The cloud of unreliability

It's not clear why anyone should be surprised that Gmail, Amazon.com's cloud service, Salesforce.com, or Netflix have periods of instability or downtime.

It's not clear why anyone should be surprised that Gmail , Amazon.com's cloud services, Salesforce.com, MobileMe, or Netflix have periods of instability or downtime. These services are not promising five-nines of uptime, and they are dependent on complex code and a vast network "tubes," as the beleaguered Sen. Ted Stevens has said, to deliver bits to users. Services such as Twitter have set a new standard for unreliability, making the other cloud-based services look good in comparison despite their outages.

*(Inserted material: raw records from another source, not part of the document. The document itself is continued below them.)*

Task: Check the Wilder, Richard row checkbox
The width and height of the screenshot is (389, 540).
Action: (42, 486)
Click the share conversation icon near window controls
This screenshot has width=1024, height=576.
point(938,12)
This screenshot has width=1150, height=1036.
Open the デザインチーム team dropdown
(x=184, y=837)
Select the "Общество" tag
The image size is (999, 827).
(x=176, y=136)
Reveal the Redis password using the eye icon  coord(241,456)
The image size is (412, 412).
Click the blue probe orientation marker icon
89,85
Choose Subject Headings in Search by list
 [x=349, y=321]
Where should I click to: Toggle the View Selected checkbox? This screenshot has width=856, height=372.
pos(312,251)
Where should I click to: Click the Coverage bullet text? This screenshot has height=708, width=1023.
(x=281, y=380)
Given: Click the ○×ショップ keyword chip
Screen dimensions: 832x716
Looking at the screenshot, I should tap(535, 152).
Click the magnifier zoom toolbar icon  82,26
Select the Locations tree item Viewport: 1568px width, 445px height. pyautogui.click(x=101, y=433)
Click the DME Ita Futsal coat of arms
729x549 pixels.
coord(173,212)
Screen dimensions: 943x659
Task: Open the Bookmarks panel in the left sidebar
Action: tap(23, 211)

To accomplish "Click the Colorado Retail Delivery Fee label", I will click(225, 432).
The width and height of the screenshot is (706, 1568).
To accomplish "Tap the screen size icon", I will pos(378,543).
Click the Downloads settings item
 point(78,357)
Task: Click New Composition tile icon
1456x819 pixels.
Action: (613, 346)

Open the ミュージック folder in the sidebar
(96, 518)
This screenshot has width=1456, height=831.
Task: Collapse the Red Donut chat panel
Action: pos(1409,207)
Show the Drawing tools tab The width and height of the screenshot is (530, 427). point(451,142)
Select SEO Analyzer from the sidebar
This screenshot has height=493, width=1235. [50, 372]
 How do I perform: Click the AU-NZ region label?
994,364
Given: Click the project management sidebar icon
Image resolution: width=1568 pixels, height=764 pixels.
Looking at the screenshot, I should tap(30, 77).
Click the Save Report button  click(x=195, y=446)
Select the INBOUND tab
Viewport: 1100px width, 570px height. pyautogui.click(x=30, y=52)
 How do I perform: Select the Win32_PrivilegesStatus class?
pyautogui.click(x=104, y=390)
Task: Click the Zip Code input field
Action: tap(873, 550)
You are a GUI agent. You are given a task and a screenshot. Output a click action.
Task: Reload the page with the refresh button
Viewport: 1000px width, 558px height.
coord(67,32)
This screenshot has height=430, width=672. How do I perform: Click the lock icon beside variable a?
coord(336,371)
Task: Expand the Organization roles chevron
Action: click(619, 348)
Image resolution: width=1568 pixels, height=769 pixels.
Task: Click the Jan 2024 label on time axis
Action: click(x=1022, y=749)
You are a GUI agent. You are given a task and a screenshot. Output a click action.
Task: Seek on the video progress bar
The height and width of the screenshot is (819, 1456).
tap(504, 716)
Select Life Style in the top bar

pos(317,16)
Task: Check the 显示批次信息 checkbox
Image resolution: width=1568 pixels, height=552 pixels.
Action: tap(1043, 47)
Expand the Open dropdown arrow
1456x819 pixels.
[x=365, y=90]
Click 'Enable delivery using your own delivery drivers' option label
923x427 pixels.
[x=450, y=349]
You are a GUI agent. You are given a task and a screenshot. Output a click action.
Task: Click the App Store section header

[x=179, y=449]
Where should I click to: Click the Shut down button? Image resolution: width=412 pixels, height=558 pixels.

The much-ballyhooed cloud from which Web services emanate is inherently unstable and prone to odd behavior from any number of causes. At the same time, the Internet overall is incredibly robust and redundant. You just don't want to be caught at the intersection of some errant configuration change or badly behaving router. In the case of a Gmail outage, you need to have alternative e-mail services that capture messages from multiple sources to stay afloat.

Over time, the complex network systems underlying the Internet will become more reliable, but don't count on the Internet of 2008 or even 2015 to be operationally flawless. If you are not careful and proactive, the cloud will rain on you without warning.